# EXTRACTED DATA
◆ ◆ ◆

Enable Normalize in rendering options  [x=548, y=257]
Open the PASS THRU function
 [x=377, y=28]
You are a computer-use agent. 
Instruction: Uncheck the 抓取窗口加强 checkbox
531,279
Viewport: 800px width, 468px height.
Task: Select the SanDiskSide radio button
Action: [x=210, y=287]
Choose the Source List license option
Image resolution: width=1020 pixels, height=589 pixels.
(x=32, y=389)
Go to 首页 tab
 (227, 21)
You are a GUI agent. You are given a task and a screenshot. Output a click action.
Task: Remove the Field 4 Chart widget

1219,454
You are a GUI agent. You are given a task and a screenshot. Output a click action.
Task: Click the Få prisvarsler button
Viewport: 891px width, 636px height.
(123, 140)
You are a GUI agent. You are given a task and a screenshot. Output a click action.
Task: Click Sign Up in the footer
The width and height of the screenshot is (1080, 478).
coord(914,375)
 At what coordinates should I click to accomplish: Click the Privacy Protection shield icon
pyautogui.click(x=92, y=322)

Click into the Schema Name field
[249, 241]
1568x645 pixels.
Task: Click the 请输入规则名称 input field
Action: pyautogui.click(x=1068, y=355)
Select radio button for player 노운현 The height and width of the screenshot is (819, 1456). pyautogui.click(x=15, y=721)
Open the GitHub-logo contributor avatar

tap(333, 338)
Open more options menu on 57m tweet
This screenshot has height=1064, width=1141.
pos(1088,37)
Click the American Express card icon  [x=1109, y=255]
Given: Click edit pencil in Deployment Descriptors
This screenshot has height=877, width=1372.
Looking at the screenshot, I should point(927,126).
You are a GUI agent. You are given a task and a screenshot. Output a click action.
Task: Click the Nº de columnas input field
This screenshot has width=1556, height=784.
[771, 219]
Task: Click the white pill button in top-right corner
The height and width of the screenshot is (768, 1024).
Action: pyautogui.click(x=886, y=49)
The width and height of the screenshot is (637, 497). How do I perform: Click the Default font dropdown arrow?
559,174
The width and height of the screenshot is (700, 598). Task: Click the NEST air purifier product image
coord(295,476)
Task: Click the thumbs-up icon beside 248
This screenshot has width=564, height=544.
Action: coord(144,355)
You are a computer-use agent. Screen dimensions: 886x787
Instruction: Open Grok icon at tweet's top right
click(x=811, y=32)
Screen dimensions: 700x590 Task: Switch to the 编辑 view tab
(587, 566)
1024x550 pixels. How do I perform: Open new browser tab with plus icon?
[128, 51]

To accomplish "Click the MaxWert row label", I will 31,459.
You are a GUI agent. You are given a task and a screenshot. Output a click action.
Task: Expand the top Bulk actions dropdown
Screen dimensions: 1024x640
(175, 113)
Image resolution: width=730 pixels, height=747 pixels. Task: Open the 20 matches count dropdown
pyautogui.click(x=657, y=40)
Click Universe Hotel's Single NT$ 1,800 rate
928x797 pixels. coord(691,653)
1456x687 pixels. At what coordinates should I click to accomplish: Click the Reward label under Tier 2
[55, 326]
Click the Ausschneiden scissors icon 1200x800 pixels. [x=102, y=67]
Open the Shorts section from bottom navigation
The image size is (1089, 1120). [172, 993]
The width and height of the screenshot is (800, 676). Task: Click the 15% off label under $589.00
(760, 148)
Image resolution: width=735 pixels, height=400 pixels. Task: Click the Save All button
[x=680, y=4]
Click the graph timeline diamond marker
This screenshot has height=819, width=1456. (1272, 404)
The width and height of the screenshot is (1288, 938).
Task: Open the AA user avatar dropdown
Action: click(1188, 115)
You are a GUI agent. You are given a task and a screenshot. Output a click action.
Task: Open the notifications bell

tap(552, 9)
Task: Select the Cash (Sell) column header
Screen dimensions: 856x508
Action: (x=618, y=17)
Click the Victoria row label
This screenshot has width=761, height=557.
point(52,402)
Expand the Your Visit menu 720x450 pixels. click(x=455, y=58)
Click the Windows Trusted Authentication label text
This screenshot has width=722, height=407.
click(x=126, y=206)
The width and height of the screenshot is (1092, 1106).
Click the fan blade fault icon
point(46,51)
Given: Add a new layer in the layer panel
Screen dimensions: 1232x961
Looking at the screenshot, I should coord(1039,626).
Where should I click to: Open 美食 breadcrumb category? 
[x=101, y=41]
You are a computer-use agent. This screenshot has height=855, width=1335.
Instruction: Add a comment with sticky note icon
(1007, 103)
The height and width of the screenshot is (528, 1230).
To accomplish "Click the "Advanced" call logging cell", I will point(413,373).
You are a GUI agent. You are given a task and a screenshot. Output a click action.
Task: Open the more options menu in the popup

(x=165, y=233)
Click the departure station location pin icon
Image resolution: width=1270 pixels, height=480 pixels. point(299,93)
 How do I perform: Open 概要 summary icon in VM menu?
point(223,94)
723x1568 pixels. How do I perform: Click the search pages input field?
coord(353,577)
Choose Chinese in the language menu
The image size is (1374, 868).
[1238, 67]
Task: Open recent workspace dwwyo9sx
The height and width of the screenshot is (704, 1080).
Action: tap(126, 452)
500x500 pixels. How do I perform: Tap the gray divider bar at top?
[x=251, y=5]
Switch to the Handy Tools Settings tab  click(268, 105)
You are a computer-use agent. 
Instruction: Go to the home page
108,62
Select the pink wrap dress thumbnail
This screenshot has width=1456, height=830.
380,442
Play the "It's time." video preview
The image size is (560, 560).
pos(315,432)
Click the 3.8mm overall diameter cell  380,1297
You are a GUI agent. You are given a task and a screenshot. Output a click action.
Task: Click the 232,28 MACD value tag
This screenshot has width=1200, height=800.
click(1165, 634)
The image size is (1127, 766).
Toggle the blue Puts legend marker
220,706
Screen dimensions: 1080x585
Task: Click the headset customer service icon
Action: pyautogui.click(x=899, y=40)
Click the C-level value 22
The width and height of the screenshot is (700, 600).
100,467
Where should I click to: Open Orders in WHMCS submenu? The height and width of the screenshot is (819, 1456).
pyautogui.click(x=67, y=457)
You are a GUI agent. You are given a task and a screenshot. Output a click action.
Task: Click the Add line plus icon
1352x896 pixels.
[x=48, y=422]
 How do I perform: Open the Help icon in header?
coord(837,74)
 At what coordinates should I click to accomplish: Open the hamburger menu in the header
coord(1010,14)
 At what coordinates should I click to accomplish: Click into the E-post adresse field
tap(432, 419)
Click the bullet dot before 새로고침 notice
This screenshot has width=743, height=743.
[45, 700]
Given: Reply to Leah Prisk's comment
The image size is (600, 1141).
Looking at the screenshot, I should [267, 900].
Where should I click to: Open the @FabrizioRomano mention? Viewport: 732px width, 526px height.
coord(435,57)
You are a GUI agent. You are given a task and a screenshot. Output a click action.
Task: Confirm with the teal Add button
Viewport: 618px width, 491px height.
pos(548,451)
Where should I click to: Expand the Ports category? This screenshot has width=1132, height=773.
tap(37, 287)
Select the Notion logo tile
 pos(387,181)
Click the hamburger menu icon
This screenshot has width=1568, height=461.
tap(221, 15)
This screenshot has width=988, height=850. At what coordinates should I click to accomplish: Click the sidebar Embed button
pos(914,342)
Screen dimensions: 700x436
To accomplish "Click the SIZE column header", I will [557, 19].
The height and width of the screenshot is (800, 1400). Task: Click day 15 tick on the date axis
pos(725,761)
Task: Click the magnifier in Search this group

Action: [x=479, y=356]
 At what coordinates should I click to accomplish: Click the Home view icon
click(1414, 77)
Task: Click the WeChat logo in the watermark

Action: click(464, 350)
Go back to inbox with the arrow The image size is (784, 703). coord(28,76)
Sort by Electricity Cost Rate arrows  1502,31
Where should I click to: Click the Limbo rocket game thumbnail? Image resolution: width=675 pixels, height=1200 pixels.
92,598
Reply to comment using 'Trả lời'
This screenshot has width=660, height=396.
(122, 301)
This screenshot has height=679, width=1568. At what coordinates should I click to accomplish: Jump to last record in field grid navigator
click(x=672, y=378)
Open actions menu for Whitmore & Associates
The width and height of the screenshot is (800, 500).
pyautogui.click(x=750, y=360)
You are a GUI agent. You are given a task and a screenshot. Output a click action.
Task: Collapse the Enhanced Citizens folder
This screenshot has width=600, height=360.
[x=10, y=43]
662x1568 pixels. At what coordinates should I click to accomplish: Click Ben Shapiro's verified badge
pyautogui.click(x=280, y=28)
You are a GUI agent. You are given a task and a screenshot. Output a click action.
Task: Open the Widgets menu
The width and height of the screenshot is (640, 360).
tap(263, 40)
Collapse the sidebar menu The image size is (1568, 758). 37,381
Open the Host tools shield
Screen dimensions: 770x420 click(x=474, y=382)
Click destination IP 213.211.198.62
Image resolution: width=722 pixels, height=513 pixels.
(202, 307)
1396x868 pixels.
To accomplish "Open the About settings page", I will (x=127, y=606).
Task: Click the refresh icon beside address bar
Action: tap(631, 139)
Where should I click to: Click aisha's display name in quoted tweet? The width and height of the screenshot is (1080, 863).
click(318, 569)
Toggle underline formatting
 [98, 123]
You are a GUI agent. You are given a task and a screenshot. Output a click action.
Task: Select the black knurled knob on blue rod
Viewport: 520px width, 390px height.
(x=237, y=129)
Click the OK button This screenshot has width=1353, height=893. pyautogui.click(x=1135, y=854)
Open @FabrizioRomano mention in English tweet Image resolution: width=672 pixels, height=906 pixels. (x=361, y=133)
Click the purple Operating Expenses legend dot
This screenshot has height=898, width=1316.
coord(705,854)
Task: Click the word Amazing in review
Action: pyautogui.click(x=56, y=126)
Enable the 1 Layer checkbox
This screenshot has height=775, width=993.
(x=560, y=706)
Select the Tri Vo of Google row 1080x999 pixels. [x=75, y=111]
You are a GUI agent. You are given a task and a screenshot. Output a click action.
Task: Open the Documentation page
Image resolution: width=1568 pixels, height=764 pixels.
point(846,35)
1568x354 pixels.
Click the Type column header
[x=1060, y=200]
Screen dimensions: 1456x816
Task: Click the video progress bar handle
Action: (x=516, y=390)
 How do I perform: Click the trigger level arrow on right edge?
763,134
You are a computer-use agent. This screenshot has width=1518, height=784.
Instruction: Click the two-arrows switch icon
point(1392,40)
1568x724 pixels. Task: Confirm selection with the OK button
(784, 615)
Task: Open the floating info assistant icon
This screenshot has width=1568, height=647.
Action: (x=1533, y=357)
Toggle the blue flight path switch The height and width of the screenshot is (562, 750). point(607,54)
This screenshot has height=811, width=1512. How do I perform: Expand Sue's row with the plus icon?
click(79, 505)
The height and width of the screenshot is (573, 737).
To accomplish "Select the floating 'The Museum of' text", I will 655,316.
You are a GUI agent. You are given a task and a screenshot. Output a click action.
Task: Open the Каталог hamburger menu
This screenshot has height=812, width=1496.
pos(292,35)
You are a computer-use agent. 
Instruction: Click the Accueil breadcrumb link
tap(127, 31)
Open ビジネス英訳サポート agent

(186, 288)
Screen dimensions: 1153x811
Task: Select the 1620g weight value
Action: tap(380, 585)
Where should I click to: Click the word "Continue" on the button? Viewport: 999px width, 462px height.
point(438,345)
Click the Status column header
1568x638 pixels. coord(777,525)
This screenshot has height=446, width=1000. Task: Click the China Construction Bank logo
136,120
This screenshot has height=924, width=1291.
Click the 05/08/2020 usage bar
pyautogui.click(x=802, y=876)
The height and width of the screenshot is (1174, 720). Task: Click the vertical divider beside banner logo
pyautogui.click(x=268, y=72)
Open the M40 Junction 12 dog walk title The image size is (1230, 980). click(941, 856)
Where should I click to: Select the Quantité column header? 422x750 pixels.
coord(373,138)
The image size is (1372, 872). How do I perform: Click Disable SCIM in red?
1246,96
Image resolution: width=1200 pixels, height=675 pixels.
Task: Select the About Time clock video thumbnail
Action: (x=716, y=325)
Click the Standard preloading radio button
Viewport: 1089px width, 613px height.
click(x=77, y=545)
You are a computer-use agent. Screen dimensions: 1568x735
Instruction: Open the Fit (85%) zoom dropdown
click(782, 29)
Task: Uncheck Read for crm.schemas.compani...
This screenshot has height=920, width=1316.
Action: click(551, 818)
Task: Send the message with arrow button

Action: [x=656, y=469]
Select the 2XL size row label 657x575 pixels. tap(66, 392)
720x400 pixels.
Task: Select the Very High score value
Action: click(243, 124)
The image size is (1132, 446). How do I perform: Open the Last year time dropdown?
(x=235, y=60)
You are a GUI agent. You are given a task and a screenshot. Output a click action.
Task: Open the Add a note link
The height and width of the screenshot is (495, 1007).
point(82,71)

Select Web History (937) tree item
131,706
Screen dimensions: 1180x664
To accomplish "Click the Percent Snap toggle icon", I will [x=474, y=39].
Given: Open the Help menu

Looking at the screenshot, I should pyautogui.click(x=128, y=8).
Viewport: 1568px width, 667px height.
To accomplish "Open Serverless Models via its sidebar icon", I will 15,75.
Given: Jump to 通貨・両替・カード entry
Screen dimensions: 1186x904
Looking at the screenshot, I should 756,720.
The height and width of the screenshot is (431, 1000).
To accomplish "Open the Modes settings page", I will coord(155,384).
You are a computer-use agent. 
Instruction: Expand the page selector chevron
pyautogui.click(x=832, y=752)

◆ ◆ ◆

# WRITTEN INSTRUCTION
Please state only how many lines in the entries above contain the string "header", matching uppercase and lowercase exactly.

# ANSWER
7